Hoy, el número telefónico es mucho más que un medio de contacto. Es un punto de acceso a la identidad digital. A través de él se validan cuentas, se recuperan contraseñas y se autorizan operaciones. En la práctica, se ha convertido en la llave de entrada a la vida personal, financiera y relacional de las personas.
Por eso establecimos que las empresas de telefonía deben verificar de manera estricta la identidad de quienes solicitan un cambio de SIM. No es una carga excesiva. Es una medida adecuada al nivel de riesgo que implica perder el control de un número telefónico.
También afirmamos que la negligencia en estos procesos genera responsabilidad. Las compañías no son actores neutrales. Administran información que permite el acceso a la identidad digital y, por tanto, tienen el deber de prevenir daños, no solo de prestar un servicio.

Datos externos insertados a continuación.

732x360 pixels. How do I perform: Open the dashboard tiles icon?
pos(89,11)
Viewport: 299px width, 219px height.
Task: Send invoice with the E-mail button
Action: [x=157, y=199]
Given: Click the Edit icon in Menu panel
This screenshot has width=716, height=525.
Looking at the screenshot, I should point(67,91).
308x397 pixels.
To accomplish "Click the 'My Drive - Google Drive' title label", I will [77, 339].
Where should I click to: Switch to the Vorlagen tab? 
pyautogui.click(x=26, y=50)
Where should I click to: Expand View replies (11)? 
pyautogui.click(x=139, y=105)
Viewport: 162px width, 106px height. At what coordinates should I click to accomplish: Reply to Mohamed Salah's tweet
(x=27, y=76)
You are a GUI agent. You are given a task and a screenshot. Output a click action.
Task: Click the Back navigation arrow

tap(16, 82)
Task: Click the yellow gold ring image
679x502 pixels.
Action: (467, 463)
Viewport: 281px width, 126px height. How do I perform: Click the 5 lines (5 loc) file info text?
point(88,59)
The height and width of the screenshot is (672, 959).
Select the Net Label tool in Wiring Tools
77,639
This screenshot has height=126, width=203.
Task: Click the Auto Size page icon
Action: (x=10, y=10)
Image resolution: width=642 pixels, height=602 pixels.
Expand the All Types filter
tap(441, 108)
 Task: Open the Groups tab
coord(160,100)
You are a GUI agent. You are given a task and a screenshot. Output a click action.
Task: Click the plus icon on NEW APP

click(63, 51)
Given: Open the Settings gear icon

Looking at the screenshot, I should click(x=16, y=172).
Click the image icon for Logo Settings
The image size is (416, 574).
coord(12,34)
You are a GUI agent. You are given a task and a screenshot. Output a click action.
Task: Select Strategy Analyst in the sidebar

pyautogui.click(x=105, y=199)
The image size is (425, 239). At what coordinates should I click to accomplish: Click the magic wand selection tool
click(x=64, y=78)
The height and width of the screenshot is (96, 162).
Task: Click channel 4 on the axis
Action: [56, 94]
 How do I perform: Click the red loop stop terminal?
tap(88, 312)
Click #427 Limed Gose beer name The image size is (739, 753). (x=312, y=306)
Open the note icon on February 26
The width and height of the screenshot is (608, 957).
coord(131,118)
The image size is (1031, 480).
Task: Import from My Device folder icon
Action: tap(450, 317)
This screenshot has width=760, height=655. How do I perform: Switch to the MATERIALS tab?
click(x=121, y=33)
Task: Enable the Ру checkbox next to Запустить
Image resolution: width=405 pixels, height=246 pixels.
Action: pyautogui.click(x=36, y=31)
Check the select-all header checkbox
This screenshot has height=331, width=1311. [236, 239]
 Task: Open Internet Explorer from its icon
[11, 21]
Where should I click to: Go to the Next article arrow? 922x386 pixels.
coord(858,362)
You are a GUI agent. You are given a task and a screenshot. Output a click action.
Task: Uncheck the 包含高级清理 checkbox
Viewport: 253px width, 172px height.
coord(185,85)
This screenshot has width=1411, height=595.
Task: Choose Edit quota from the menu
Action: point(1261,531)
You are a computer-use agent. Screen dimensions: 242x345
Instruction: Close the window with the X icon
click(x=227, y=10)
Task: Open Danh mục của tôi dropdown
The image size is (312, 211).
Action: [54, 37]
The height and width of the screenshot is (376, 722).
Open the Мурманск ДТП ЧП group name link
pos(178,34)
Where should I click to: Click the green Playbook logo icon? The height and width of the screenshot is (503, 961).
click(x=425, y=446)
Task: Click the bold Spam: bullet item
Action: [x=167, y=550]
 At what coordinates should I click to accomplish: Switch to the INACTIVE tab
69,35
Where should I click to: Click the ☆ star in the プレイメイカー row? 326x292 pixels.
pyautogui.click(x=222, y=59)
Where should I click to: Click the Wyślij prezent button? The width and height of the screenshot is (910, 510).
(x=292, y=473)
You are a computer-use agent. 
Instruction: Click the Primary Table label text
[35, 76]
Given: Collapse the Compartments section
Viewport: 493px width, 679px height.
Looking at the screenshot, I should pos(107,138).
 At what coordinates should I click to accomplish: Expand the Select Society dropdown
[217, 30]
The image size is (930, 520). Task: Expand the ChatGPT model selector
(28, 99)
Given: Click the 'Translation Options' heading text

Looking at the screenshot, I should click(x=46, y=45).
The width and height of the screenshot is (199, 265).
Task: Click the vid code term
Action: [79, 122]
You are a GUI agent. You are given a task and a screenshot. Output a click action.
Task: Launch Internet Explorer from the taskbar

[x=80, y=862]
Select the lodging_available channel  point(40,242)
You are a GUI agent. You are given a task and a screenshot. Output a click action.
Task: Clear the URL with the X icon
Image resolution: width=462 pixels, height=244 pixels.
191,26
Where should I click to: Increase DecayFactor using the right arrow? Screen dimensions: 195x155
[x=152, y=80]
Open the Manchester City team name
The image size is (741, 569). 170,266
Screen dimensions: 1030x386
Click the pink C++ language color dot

El control indebido de una línea telefónica puede traducirse en acceso a cuentas, disposición de recursos, suplantación de identidad y, en muchos casos, exposición de información íntima o privada.
La experiencia muestra que las mujeres enfrentan con mayor frecuencia formas de violencia digital orientadas al control, la intimidación y la explotación de su información personal o íntima.
Por ello, al resolver este tipo de asuntos, asumimos que la perspectiva de género es una condición para comprender lo que realmente está en juego. Sin ella, el derecho corre el riesgo de minimizar el daño o de no reconocer cómo se produce la violencia.
Esta decisión fija un estándar claro. La prevención es una obligación jurídica exigible. No basta con reaccionar cuando el daño ya ocurrió. Las empresas deben contar con protocolos sólidos de verificación, procesos efectivos de validación y mecanismos que permitan detectar irregularidades antes de que el fraude se concrete.
En una sociedad donde buena parte de la vida transcurre en entornos digitales, proteger la identidad digital es proteger condiciones básicas de libertad y seguridad.
La violencia no desaparece en la red.
Se transforma. Y el derecho no puede llegar tarde.